══ Extracted data ══
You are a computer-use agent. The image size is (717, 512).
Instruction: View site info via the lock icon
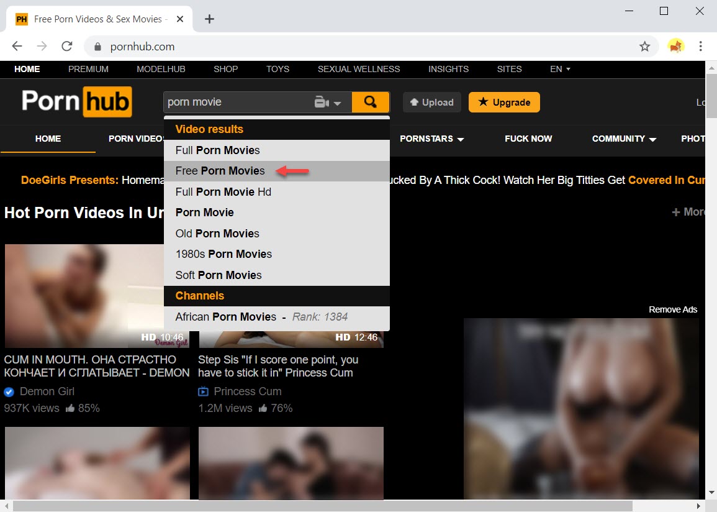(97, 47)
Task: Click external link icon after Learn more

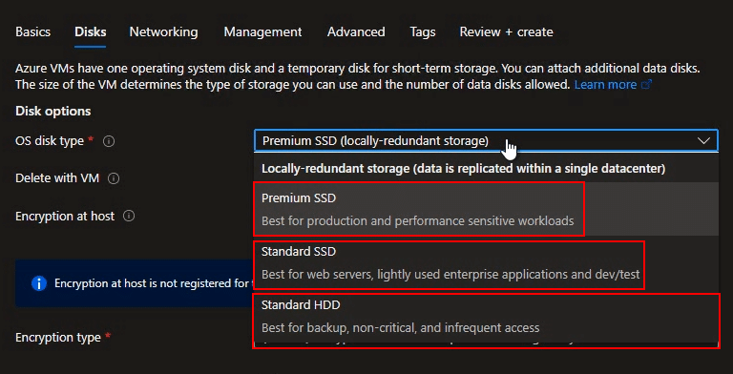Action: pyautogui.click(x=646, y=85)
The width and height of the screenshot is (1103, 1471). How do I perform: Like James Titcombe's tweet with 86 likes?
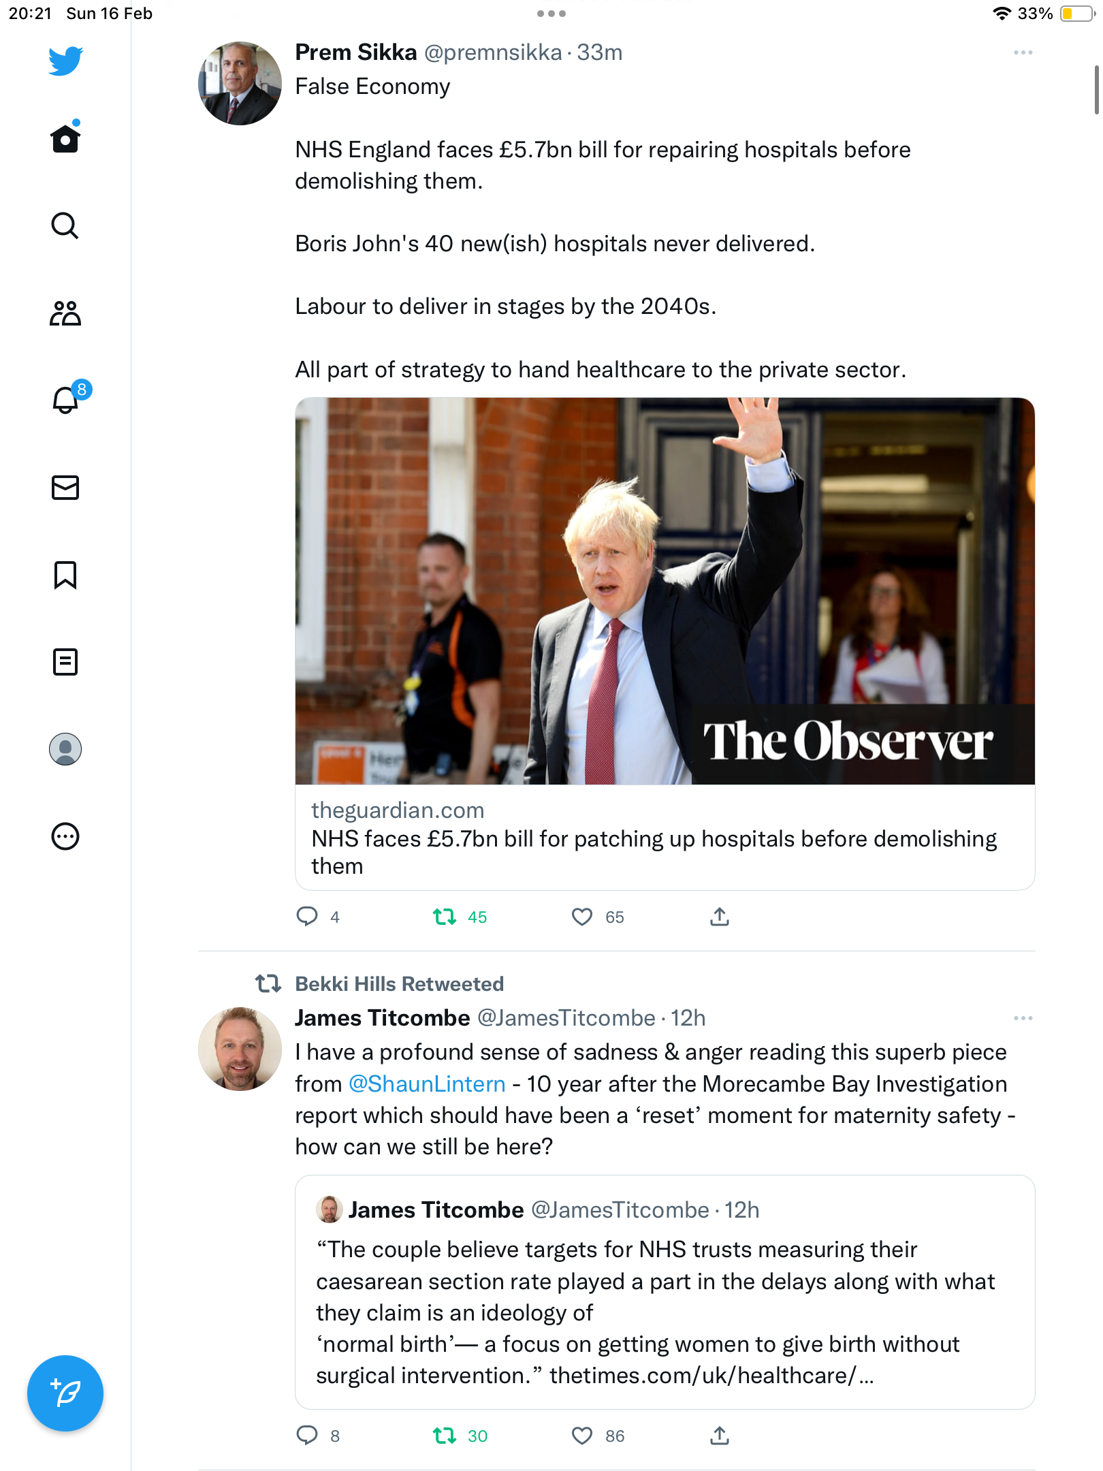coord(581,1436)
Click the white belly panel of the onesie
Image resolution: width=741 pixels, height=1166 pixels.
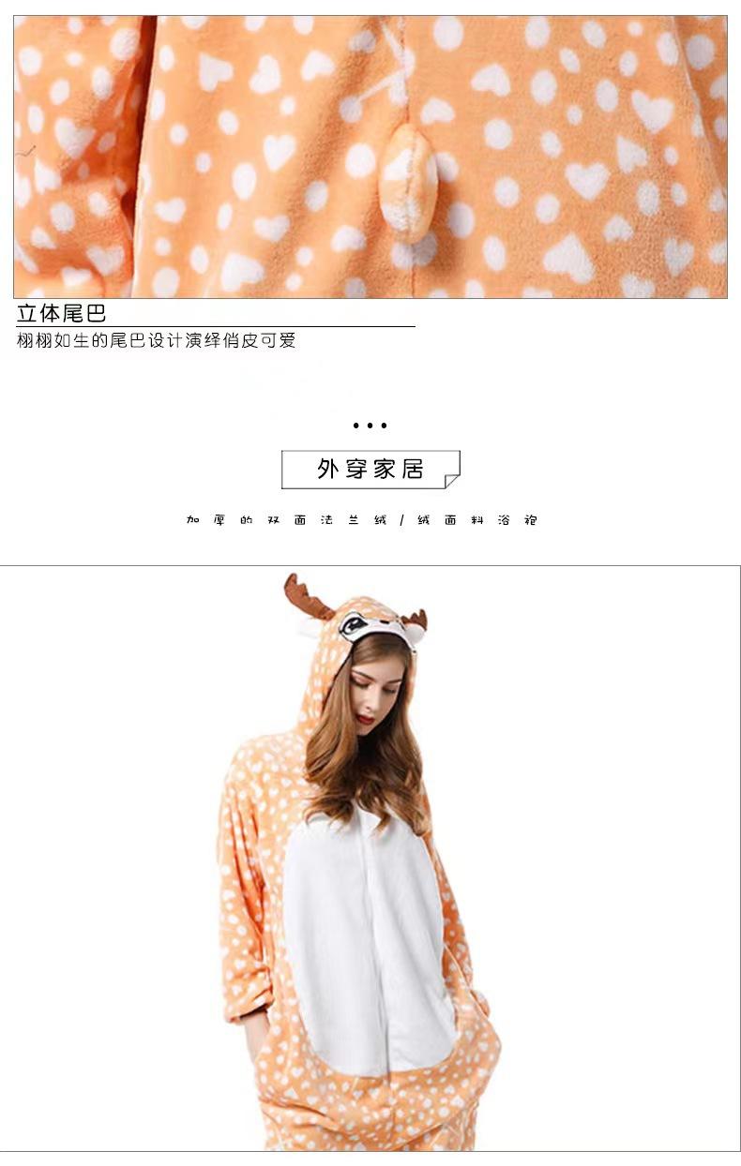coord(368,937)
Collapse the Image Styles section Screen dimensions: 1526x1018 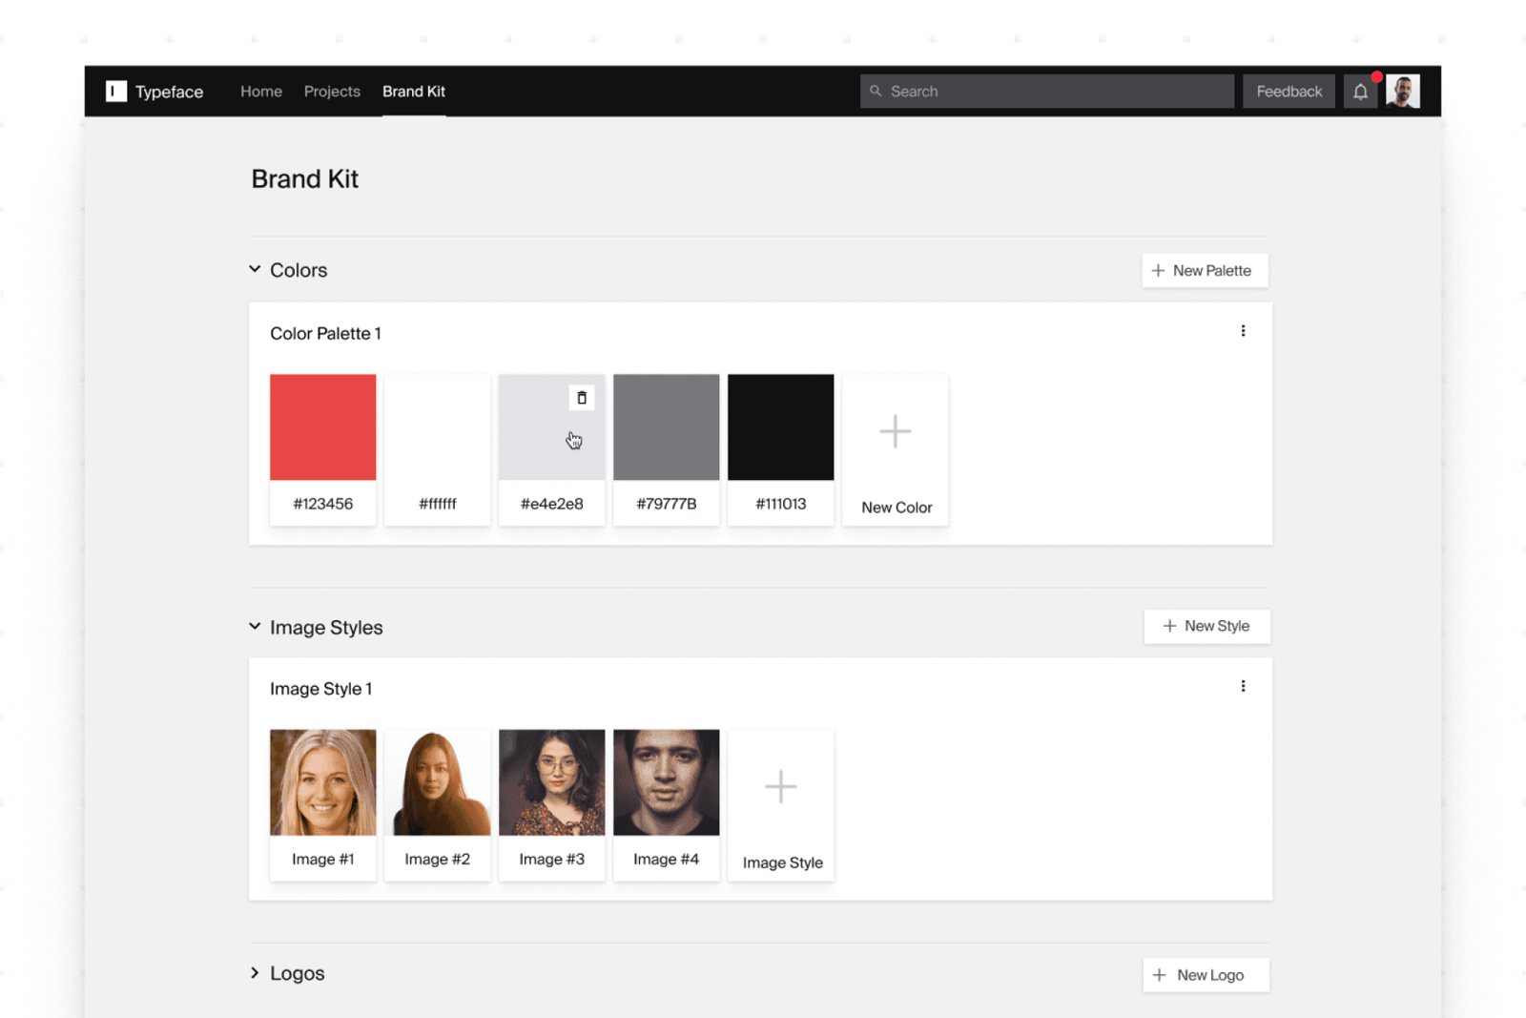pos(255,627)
═══
### What you are asked to do
Go through the data above and print exactly the lines from its first line through the line holding "Click the white belly panel of the onesie", both included, leaving pictures aside.

### Answer space
You are a computer-use agent. The image size is (717, 512).
Instruction: View site info via the lock icon
(97, 47)
Task: Click external link icon after Learn more

Action: pyautogui.click(x=646, y=85)
The width and height of the screenshot is (1103, 1471). How do I perform: Like James Titcombe's tweet with 86 likes?
coord(581,1436)
Click the white belly panel of the onesie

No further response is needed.